Psychostimulant drugs combined with counseling best control symptoms. Used alone, psychostimulants have been effective predominantly with less impulsive ADD children and with children with primary inattention who have stable home environments. ADD children with poor impulse control often are less helped by treatment than are children with primary inattention.

Elimination diets, megavitamin treatments, use of antioxidants or other compounds, and nutritional and biochemical interventions (eg, the administration of neurochemicals) have had the least effect. The value of biofeedback is unsubstantiated. Most studies have found minimal change in behavior and no sustained benefit.

Psychostimulants: Psychostimulants have proved more effective than tricyclic antidepressants (eg, imipramine), caffeine, and other psychoactive drugs (eg, pemoline and deanol). Methylphenidate, a dopamine agonist, is the drug of choice and has fewer adverse effects than dextroamphetamine. Common adverse effects are sleep disturbances (eg, insomnia), depression or sadness, headache, stomachache, appetite suppression, elevated BP, and, with large continuous doses, chronic appetite suppression and growth reduction. Behavioral changes are related to dosage; learning often is enhanced at low doses (eg, methylphenidate 0.3 mg/kg/dose given before breakfast and lunch), and compliant behavior is most often improved at higher doses. However, cognition is often impaired at higher doses. Treatment often is started at low doses and is then increased to optimal levels (reflected by decrease in symptoms, improvement in task performance, and no side effects). Response to medication often is individual, and dosage is prescribed depending on the severity of the behavior and the child's ability to tolerate the drug. Methylphenidate is available in 5-, 10-, and 20-mg tablets and in a 20-mg sustained-release tablet. Many children have difficulty absorbing or tolerating methylphenidate sustained-release doses. Products with amphetamine mixtures purportedly have less influence on appetite and are sustained in the brain longer than standard doses of dextroamphetamine or methylphenidate; thus doses are lower.

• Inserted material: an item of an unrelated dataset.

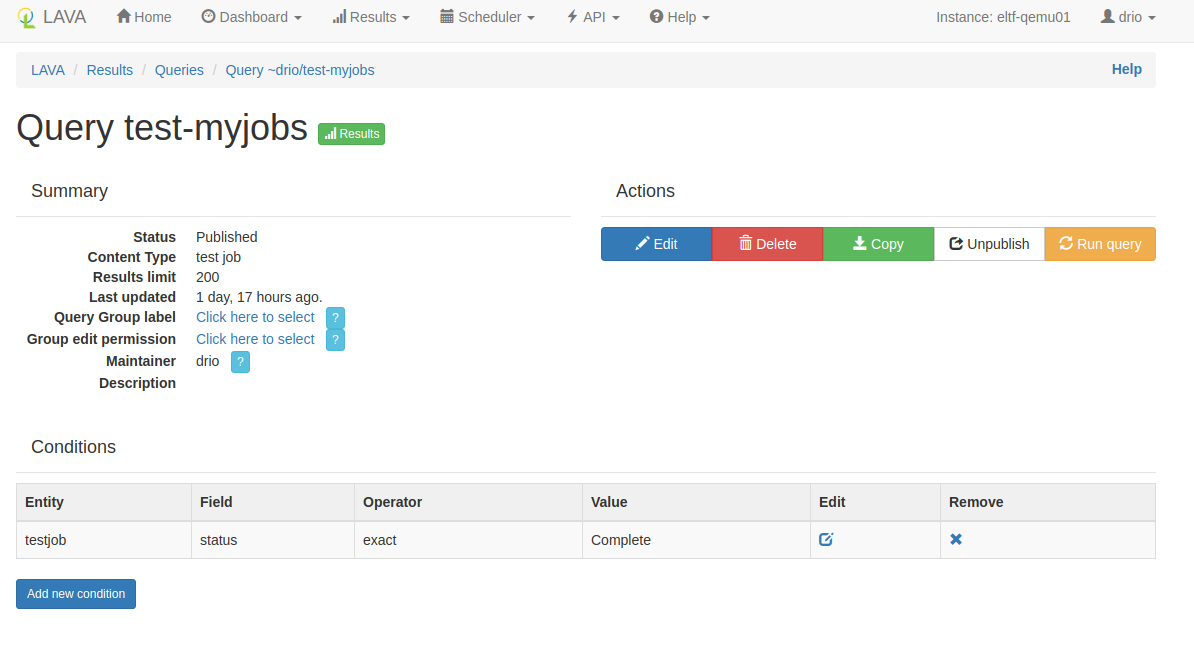Click help icon beside Group edit permission

click(336, 340)
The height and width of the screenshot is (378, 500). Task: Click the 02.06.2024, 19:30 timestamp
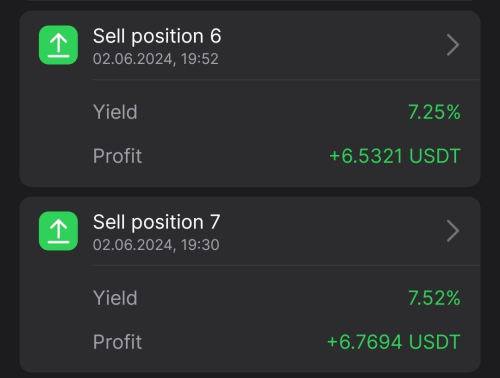(156, 245)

Too much of a stimulant across the day can result in rebound reactions as the drug dissipates. Drugs often are prescribed to help the child only in school. Drug holidays are recommended; eg, the drug is not given on weekends, on school holidays, or during summer vacations. Placebo periods (for 5 to 10 school days to ensure reliability of observations) are recommended to challenge the need for drugs.

Long-term benefits of drugs alone have not been demonstrated conclusively. However, drugs have been shown to permit participation in activities previously inaccessible because of poor attention and impulsivity. Drugs often interrupt the cycle of inappropriate behavior, enhancing behavioral and academic interventions, motivation, and self-esteem.

Counseling: Counseling should include behavioral and cognitive therapies (eg, goal setting, self-monitoring, modeling, role-playing) and should help the child understand ADD. Structure and routines are essential.

Classroom behavior is often improved by cognitive-behavior modification, self-monitoring techniques, environmental control of noise and visual stimulation, appropriate task length, novelty, coaching, and teacher proximity.

When difficulties persist at home, parents should be encouraged to seek professional assistance and referred for parent training and behavior management techniques. Behavior management techniques and contingencies such as token economies and self-monitoring with reinforcement often are effective. Children with ADD with hyperactivity and poor impulse control are often helped at home when structure, consistent parenting techniques, and well-defined limits are established.